Personal information
- Full name: Courtney Anne Kupets
- Born: July 27, 1986 (age 40) Bedford, Texas, U.S.
- Height: 5 ft 0¾ in

Gymnastics career
- Discipline: Women's artistic gymnastics
- Country represented: United States; (1999–2004);
- College team: Georgia Gymdogs (University of Georgia)
- Club: Hill's Gymnastics
- Head coach: Suzanne Yoculan
- Assistant coach: Jay Clark
- Former coach: Kelli Hill
- Retired: April 18, 2009
- Medal record
Representing United States
Artistic Gymnastics
Olympic Games
| Silver medal – second place | 2004 Athens | Team |
| Bronze medal – third place | 2004 Athens | Uneven Bars |
World Championships
| Gold medal – first place | 2002 Debrecen | Uneven Bars |
| Gold medal – first place | 2003 Anaheim | Team |
Representing University of Georgia
NCAA Championships
| Gold medal – first place | 2006 Auburn | Balance Beam |
| Gold medal – first place | 2006 Auburn | Uneven Bars |
| Gold medal – first place | 2006 Auburn | Team |
| Gold medal – first place | 2006 Auburn | All-Around |
| Gold medal – first place | 2007 Salt Lake City | Vault |
| Gold medal – first place | 2007 Salt Lake City | Team |
| Gold medal – first place | 2007 Salt Lake City | All-Around |
| Gold medal – first place | 2008 Athens | Team |
| Gold medal – first place | 2009 Lincoln | Uneven Bars |
| Gold medal – first place | 2009 Lincoln | Balance Beam |
| Gold medal – first place | 2009 Lincoln | Floor Exercise |
| Gold medal – first place | 2009 Lincoln | Team |
| Gold medal – first place | 2009 Lincoln | All-Around |
| Silver medal – second place | 2006 Auburn | Floor Exercise |
| Silver medal – second place | 2007 Salt Lake City | Floor Exercise |
| Silver medal – second place | 2007 Salt Lake City | Uneven Bars |
| Bronze medal – third place | 2007 Salt Lake City | Balance Beam |
| Bronze medal – third place | 2009 Lincoln | Vault |

= Courtney Kupets =

American artistic gymnast (born 1986)

Courtney Anne Kupets Carter (born July 27, 1986) is an American former artistic gymnast. She is a two-time Olympic medalist from the 2004 Olympics (silver in the team competition, bronze on uneven bars), the 2002 world champion on the uneven bars, the 2003 U.S. national all-around champion, and the 2004 U.S. national all-around co-champion (with Carly Patterson). She is also a member of the gold medal-winning U.S. team at the 2003 World Championships.

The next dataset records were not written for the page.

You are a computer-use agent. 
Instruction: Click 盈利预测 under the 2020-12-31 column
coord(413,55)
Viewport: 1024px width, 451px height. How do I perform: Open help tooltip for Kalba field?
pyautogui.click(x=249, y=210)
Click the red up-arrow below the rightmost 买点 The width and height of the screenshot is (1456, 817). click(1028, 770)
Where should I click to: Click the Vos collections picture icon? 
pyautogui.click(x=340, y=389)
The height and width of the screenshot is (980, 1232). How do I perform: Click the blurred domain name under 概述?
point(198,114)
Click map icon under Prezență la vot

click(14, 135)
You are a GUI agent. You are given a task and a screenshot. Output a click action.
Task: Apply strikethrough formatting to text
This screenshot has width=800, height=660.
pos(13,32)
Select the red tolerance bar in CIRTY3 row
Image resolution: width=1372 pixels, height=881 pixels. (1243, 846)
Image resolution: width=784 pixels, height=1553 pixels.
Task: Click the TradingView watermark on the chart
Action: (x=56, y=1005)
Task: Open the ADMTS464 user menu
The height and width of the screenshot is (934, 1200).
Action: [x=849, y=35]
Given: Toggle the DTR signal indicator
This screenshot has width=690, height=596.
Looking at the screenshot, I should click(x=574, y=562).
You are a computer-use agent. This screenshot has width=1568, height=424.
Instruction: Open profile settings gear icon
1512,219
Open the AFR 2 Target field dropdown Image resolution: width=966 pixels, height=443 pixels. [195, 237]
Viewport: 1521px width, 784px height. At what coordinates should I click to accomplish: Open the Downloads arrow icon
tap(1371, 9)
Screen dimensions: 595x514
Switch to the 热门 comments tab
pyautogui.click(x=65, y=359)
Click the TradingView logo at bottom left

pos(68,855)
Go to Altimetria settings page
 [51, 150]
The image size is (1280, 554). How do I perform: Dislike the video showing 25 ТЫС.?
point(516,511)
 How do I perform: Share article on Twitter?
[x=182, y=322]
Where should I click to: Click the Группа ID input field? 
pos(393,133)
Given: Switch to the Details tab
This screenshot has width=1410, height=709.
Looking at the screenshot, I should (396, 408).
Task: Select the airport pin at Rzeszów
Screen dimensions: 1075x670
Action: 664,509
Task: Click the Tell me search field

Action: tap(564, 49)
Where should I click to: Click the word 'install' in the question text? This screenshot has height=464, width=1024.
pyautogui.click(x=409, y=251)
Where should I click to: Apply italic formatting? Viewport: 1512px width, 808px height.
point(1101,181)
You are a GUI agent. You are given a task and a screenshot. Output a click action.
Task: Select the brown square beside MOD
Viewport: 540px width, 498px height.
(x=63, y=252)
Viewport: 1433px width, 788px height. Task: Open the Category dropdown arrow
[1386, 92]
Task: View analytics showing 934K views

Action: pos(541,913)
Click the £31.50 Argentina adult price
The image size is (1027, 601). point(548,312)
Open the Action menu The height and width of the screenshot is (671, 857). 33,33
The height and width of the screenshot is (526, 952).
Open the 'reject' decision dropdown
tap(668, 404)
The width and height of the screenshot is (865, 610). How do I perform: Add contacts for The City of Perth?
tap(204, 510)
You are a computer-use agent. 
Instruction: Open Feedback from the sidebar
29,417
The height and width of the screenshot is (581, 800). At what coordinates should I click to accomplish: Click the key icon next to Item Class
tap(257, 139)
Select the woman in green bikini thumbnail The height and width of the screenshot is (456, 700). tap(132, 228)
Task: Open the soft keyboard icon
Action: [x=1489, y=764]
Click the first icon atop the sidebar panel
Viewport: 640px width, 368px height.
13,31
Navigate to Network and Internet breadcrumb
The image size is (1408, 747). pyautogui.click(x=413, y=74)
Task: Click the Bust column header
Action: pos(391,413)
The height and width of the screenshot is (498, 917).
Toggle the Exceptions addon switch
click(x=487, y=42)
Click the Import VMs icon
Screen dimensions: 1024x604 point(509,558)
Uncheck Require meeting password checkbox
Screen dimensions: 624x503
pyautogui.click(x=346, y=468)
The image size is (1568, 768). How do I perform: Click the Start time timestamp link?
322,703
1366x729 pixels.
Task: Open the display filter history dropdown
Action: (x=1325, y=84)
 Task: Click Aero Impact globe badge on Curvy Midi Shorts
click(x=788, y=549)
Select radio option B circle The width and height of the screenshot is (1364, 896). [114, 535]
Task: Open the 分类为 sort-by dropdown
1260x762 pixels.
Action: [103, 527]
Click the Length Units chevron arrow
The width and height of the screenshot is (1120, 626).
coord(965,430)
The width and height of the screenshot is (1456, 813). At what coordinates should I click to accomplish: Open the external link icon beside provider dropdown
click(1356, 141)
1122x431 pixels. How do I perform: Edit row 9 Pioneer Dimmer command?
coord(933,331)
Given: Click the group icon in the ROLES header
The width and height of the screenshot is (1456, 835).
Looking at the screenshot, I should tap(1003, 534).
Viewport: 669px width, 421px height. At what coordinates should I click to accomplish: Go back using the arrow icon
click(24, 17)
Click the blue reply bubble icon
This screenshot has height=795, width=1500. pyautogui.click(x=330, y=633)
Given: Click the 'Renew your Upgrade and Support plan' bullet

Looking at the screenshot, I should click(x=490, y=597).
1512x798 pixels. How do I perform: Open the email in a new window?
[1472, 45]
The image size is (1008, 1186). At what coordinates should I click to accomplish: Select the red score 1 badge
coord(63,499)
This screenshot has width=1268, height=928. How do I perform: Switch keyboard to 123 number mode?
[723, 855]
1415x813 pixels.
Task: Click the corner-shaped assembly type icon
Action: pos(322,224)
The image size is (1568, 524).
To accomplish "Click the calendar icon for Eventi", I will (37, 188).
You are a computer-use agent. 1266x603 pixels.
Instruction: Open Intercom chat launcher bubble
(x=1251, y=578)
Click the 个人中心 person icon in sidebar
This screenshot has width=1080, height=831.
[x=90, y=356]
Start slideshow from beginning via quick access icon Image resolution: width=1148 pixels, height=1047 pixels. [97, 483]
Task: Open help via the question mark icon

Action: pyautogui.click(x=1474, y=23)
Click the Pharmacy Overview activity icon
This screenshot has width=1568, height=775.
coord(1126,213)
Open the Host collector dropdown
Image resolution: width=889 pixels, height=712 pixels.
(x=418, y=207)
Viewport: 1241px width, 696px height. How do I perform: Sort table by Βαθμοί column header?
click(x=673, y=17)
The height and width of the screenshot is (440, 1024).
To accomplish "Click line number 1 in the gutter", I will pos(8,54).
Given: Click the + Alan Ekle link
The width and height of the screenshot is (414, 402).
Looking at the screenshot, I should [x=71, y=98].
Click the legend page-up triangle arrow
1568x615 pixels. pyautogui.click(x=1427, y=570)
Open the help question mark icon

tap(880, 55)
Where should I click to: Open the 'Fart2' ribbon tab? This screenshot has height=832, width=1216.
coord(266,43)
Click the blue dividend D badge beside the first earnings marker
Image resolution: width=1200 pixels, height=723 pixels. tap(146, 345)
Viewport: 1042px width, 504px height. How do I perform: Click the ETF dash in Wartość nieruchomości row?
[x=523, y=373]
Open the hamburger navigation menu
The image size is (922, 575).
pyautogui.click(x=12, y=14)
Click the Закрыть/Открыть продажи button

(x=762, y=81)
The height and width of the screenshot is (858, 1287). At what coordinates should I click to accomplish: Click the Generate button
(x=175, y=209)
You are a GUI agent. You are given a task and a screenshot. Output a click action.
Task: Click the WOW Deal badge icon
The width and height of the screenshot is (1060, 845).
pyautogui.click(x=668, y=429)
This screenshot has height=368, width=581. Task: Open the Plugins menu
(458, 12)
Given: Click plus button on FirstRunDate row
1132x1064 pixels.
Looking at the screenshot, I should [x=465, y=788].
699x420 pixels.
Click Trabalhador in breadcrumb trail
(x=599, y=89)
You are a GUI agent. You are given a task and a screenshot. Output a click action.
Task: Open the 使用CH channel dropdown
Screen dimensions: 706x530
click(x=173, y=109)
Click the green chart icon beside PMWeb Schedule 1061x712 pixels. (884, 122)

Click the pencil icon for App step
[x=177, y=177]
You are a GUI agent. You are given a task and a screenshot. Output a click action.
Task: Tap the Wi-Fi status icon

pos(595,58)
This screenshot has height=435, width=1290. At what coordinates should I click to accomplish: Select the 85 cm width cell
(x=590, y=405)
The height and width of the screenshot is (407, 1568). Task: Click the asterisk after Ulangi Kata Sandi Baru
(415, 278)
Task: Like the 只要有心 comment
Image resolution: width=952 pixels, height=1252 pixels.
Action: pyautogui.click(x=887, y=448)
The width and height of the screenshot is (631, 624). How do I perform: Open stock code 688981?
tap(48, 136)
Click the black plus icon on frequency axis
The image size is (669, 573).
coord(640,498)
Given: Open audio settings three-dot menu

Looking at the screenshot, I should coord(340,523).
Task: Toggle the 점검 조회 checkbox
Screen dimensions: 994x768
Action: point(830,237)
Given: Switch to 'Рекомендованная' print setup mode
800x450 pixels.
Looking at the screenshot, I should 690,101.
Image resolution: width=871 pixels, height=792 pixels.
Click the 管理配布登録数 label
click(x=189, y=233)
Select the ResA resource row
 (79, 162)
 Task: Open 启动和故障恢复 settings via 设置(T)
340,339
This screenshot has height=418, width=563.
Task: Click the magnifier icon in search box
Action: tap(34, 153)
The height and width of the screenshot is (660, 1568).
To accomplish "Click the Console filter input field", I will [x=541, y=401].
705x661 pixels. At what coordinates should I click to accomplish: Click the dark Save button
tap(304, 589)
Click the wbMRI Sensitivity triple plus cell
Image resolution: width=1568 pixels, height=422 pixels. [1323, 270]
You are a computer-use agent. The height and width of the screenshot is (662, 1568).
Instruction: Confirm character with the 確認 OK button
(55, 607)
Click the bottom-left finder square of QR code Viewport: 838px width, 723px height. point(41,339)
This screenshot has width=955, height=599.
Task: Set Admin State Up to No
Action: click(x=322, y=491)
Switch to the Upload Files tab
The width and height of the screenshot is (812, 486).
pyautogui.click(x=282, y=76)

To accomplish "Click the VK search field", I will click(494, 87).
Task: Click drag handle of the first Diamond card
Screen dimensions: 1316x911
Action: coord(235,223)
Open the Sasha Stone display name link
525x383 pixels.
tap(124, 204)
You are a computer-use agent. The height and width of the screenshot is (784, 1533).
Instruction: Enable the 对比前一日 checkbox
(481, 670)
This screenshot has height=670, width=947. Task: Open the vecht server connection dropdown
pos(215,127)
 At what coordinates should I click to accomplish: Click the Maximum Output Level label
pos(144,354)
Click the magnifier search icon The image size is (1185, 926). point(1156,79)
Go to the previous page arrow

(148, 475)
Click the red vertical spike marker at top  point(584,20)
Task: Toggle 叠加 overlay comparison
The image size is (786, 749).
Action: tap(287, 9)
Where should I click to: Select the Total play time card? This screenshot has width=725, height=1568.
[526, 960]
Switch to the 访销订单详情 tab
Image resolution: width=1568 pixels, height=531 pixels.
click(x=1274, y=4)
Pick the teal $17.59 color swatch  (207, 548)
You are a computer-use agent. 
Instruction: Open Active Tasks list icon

During her time at the University of Georgia, the Georgia women's gymnastics team won four straight NCAA national championships from 2006 to 2009. During the 2009–10 season, Kupets was a student assistant coach to the team's new head coach, Jay Clark. On May 9, 2017, Kupets-Carter was announced as the new head coach of the Georgia Gym Dogs. She was relieved as head coach of Georgia Gymnastics on April 19, 2024.

== Early life ==
Kupets was raised in Gaithersburg, Maryland, and trained at Hill's Gymnastics, the former gym of Olympians Dominique Dawes and Elise Ray. Kupets attended Colonel Zadok Magruder High School in Rockville, Maryland. After the 2004 Olympics, she competed for the University of Georgia (UGA) where she was a member of Alpha Omicron Pi women's fraternity, joining her older sister, Ashley Kupets.

==Gymnastics==
===Early gymnastics career===
Kupets began gymnastics in 1989, earned a place on USA Gymnastics' TOPs developmental team in 1994, and reached the elite level in 1999. At her first U.S. National Championships in 1999, she placed eighth in the junior division and became a member of the junior national team.

===Senior career===
In 2002, her first year as a senior competitor, Kupets placed second at the American Cup, behind 2000 Olympian Tasha Schwikert, and placed eighth at Nationals. She was named to the U.S. team for the 2002 World Artistic Gymnastics Championships in Debrecen, Hungary, where she won the uneven bars final over five-time defending champion Svetlana Khorkina.

In 2003, Kupets won the U.S. Classic and then became the national champion for the first time. She was named to the U.S. team for the 2003 World Championships in Anaheim, California, and competed well in the qualifying round, contributing to the USA's high placement and qualifying to the all-around and uneven bars finals. However, during a practice session before the team finals, she tore her left Achilles tendon on a double Arabian somersault and was forced to withdraw from the event, returning home to Maryland immediately for surgery. The U.S. team went on to win the gold medal. Kupets was still considered a member of the squad and received credit and a medal for her contributions in the preliminaries.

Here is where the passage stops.